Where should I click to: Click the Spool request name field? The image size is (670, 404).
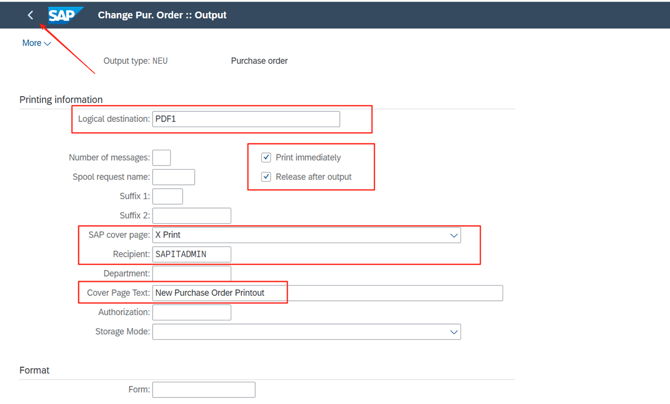pos(173,177)
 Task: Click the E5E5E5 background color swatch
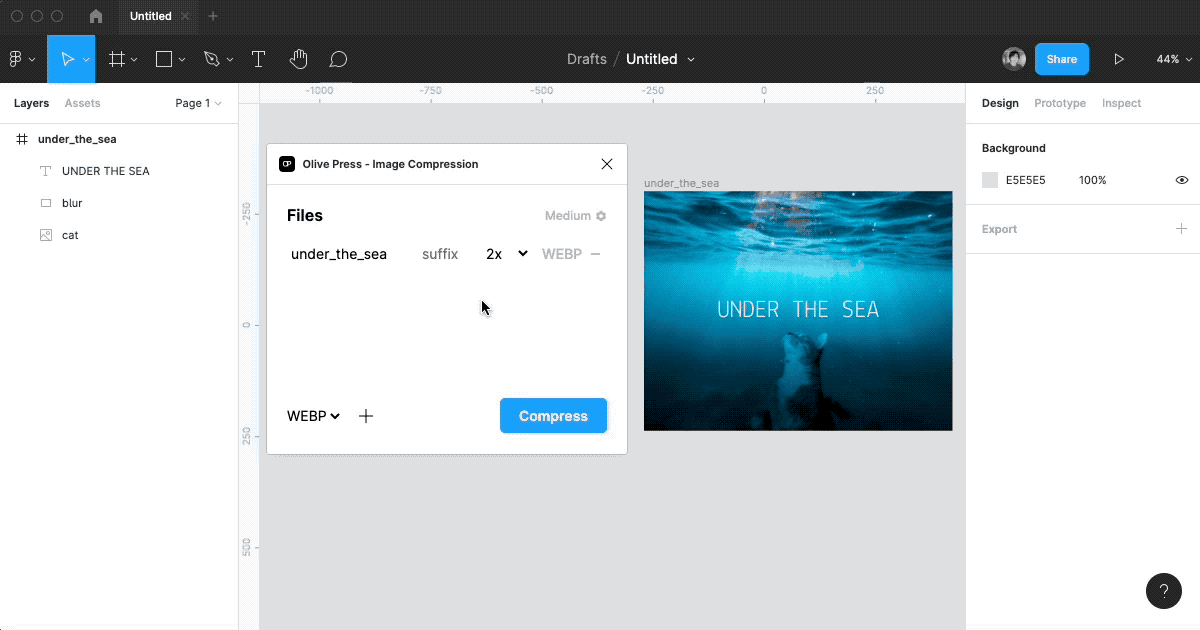click(990, 180)
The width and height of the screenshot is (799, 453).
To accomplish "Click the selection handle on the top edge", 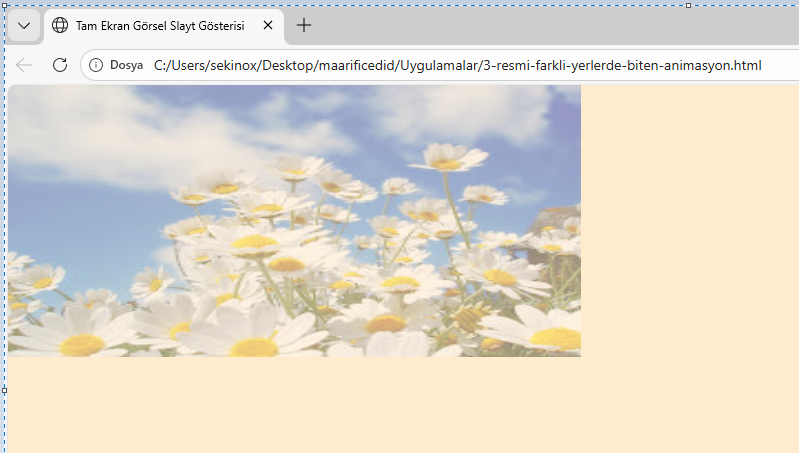I will [688, 4].
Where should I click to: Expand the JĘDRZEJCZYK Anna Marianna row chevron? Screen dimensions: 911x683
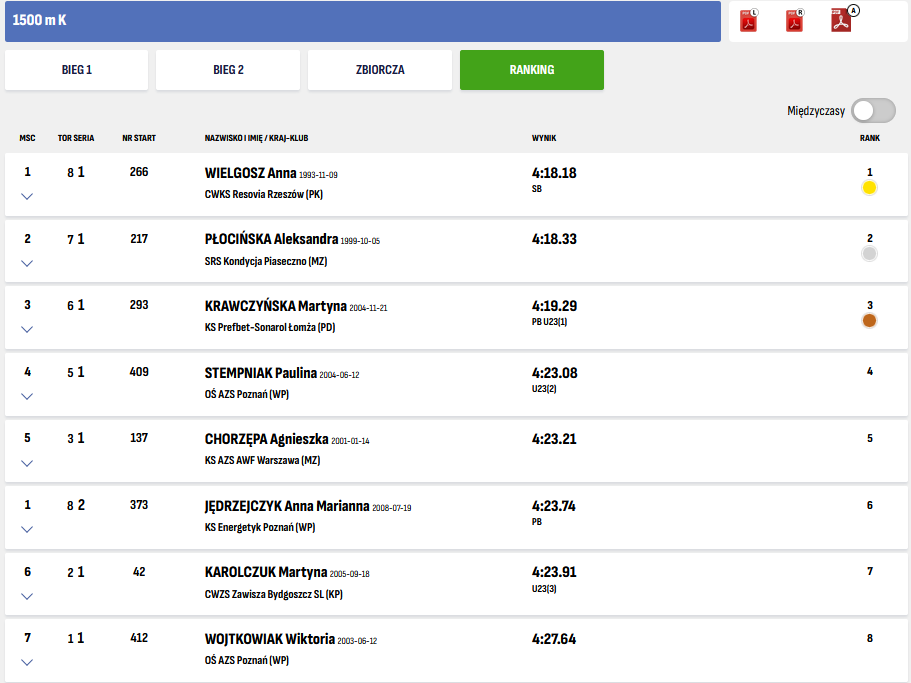[27, 529]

• **EXERCISE AIM**: With the pictures excluded, transcribe word for word only the lines from the one containing "Where should I click to: Expand" through the last line of the records.

• **TASK RESULT**:
Where should I click to: Expand the JĘDRZEJCZYK Anna Marianna row chevron? Screen dimensions: 911x683
[27, 529]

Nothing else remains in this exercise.